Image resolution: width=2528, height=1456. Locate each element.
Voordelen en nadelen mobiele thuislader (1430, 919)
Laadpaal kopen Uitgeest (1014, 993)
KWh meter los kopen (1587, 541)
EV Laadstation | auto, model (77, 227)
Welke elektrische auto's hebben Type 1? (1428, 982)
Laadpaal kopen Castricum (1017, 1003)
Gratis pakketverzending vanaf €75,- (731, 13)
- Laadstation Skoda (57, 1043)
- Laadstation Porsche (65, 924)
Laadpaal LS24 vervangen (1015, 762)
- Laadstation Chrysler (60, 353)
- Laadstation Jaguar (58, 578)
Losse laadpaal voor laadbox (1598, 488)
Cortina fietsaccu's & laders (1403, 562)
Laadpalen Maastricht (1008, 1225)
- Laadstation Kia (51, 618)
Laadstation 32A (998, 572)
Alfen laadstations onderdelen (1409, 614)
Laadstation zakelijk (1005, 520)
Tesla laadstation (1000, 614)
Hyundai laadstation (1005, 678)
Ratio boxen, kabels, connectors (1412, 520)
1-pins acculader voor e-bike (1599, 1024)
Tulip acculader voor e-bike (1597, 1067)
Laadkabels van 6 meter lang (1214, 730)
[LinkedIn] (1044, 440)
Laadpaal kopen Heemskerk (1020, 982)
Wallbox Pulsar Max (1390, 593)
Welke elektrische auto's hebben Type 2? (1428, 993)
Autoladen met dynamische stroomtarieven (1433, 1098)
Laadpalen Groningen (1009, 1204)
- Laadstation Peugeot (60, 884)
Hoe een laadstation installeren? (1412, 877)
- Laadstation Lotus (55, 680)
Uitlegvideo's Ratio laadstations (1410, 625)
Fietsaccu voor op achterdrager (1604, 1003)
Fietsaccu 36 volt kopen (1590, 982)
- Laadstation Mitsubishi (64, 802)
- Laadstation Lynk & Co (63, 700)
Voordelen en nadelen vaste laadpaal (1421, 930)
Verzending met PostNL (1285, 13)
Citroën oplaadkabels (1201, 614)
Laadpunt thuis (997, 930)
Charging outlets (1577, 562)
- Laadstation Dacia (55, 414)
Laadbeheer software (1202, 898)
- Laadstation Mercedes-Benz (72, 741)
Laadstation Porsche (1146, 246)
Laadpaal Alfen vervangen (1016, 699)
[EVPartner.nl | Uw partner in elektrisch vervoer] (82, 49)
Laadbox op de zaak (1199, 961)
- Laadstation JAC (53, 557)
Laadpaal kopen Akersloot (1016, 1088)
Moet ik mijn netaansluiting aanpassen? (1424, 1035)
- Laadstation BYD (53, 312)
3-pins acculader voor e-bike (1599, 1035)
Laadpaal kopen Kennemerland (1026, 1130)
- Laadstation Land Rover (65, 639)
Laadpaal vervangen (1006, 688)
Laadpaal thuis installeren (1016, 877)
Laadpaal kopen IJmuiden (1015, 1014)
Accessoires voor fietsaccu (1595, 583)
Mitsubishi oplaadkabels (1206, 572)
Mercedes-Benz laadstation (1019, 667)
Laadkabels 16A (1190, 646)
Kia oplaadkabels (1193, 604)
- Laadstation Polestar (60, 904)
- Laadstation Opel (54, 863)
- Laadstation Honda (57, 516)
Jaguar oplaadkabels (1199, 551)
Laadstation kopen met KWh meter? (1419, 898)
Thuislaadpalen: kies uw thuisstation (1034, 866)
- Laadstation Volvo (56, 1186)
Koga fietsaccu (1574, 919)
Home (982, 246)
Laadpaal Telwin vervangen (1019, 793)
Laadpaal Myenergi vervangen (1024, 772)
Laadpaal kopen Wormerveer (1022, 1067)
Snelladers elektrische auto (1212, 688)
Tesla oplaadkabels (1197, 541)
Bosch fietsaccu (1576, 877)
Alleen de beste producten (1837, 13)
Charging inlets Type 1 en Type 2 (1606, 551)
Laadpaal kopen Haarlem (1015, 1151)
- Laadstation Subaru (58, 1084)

§ **Problem to solve**: Exactly the lines from the one containing "Laadpunt thuis (997, 930)" through the final line of the records above are needed, copied word for word.

§ **Result of this exercise**:
Laadpunt thuis (997, 930)
Charging outlets (1577, 562)
- Laadstation Dacia (55, 414)
Laadbeheer software (1202, 898)
- Laadstation Mercedes-Benz (72, 741)
Laadstation Porsche (1146, 246)
Laadpaal Alfen vervangen (1016, 699)
[EVPartner.nl | Uw partner in elektrisch vervoer] (82, 49)
Laadbox op de zaak (1199, 961)
- Laadstation JAC (53, 557)
Laadpaal kopen Akersloot (1016, 1088)
Moet ik mijn netaansluiting aanpassen? (1424, 1035)
- Laadstation BYD (53, 312)
3-pins acculader voor e-bike (1599, 1035)
Laadpaal kopen Kennemerland (1026, 1130)
- Laadstation Land Rover (65, 639)
Laadpaal vervangen (1006, 688)
Laadpaal thuis installeren (1016, 877)
Laadpaal kopen IJmuiden (1015, 1014)
Accessoires voor fietsaccu (1595, 583)
Mitsubishi oplaadkabels (1206, 572)
Mercedes-Benz laadstation (1019, 667)
Laadkabels 16A (1190, 646)
Kia oplaadkabels (1193, 604)
- Laadstation Polestar (60, 904)
- Laadstation Opel (54, 863)
- Laadstation Honda (57, 516)
Jaguar oplaadkabels (1199, 551)
Laadstation kopen met KWh meter? (1419, 898)
Thuislaadpalen: kies uw thuisstation (1034, 866)
- Laadstation Volvo (56, 1186)
Koga fietsaccu (1574, 919)
Home (982, 246)
Laadpaal Telwin vervangen (1019, 793)
Laadpaal Myenergi vervangen (1024, 772)
Laadpaal kopen Wormerveer (1022, 1067)
Snelladers elektrische auto (1212, 688)
Tesla oplaadkabels (1197, 541)
Bosch fietsaccu (1576, 877)
Alleen de beste producten (1837, 13)
Charging inlets Type 1 en Type 2 (1606, 551)
Laadpaal kopen Haarlem (1015, 1151)
- Laadstation Subaru (58, 1084)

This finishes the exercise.